INSTRUCTIONS TO FOLLOW:
The whole listing is to be given again without alteration, except that its pictures are dropped.

*** Opening THE DATA ***

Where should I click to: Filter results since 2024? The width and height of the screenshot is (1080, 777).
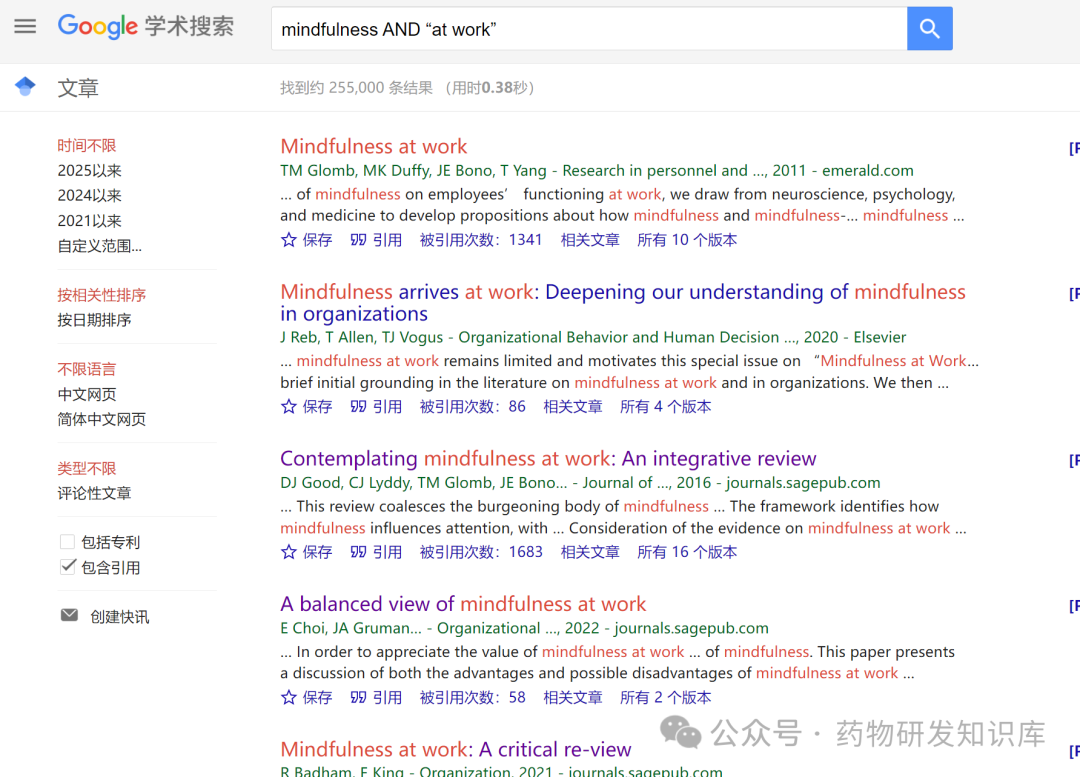89,195
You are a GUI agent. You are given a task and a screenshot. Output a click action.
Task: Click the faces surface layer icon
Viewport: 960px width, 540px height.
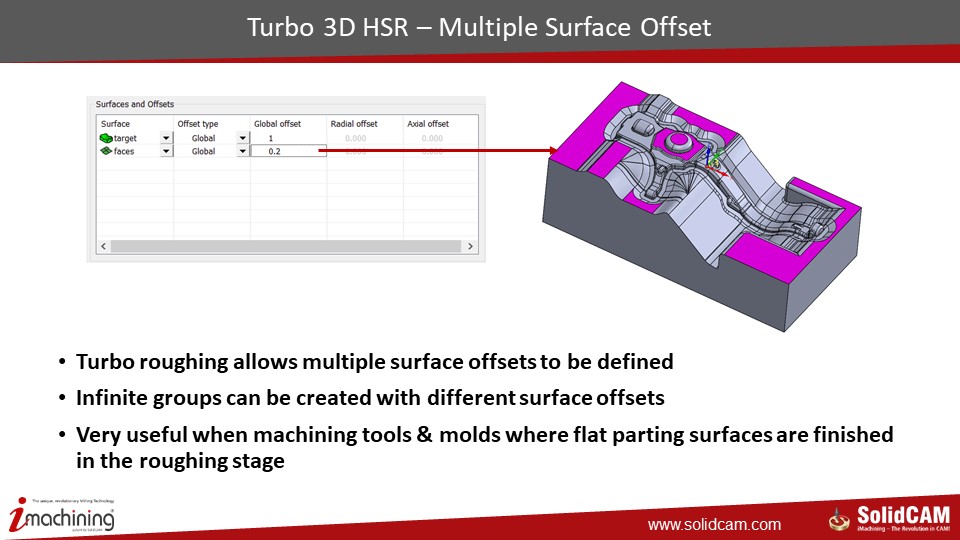(105, 151)
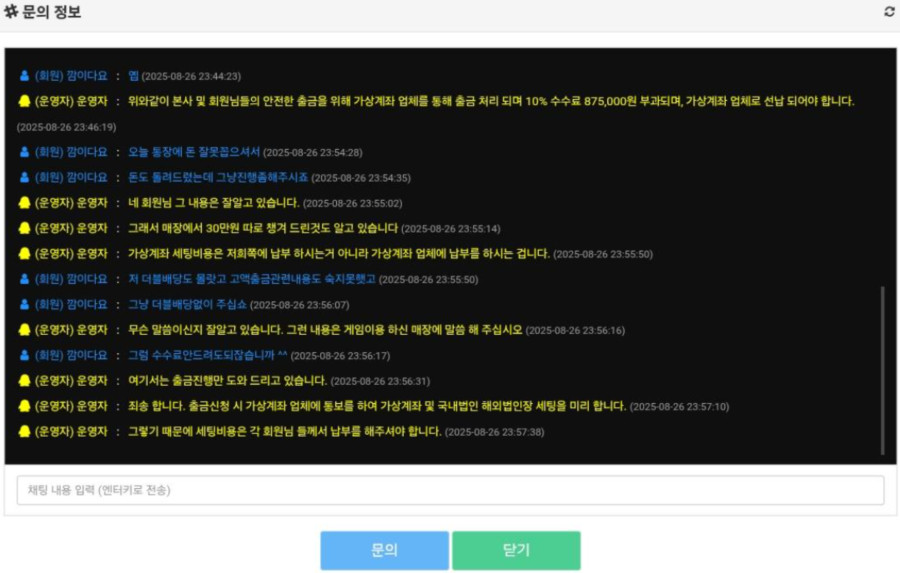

*** Closing THE DATA ***

ANSWER FOR THE TASK:
Where should I click to: Filter results since 2024? The width and height of the screenshot is (1080, 777).
89,195
You are a GUI agent. You are given a task and a screenshot. Output a click action.
Task: Click the faces surface layer icon
Viewport: 960px width, 540px height.
(105, 151)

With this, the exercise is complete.